Il nodo di Gaza - Si fa strada un poco di chiarezza

MinerbiOra gli Stati Uniti prendono posizione in favore di Israele. Il vicepresidente Joe Biden ha detto: “Israele ha il diritto assoluto di curare i propri interessi di sicurezza.. E’ legittimo per Israele di dire: non so cosa ci sia a bordo di quella nave. Se andate un po' più a nord potrete scaricare e noi trasporteremo il carico a Gaza. Perché insistere di andare direttamente a Gaza?”. Parole chiare in un mare di accuse contro Israele.
Quando soldati israeliani uccidono nove civili turchi l’opinione pubblica occidentale insorge e non vuole ascoltare spiegazioni. E’ stato certamente un incidente grave, ma non più di quelli che quasi ogni giorno mettono a confronto forze dell’ordine e dimostranti, come per esempio a Bangkok. Invece per la Commissione per i diritti dell’uomo a Ginevra c’è un solo problema serio al mondo ed è quello creato da Israele. Un giudizio ridicolo. Se si sceglie questo triste episodio per farne un’arma contro Israele, è perché alla base c’è la propaganda islamica che è riuscita dopo anni di lavoro a minare la legittimità israeliana. C’è la compassione per i poveri palestinesi le cui azioni terroristiche sono giustificate dal Patriarca Latino di Gerusalemme, Fouad Twal, quando dice : “Chi non mangia, non si può curare e diventa per necessità terrorista”. Ciò è falso poiché il terrorismo è organizzato come metodo di governo dal Hamas che negli ultimi anni ha lanciato 12 mila razzi contro la popolazione civile israeliana. Inoltre la maggior parte dei terroristi viene assoldata non fra i poveri che non mangiano e non possono curarsi, ma bensì fra intellettuali spesso laureati in ingegneria o chimica
Il patriarca latino e la Santa Sede non protestano mai contro gli atti terroristici palestinesi, e la Santa Sede sostiene che l’occupazione israeliana è “un’ingiustizia politica imposta ai palestinesi”. Essa dà così il beneplacito agli atti terroristici dei palestinesi che diventano legittimi agli occhi di chi stima la Chiesa cattolica come il depositario della morale universale. Insomma si invertono le parti e chi si difende è condannato.

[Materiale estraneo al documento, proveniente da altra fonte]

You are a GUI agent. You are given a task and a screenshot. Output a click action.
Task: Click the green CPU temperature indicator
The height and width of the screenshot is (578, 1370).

Hamas ha assunto il potere nella striscia di Gaza uccidendo centinaia di altri palestinesi appartenenti ad al Fatah, dopo l’evacuazione degli israeliani dalla striscia di Gaza.. Esso rifiuta di riconoscere lo Stato d’Israele, cerca di ricevere armi dall’Iran, mantiene in cattività un soldato israeliano al quale non concede nemmeno la visita di un rappresentante della Croce Rossa Internazionale. A questa entità Israele ha imposto il blocco navale simile a quanto fa l’Egitto che tenta di vanificare le gallerie sotterranee verso Gaza che servono al contrabbando. E’ del tutto legittimo impedire ad Hamas di ricevere altre armi.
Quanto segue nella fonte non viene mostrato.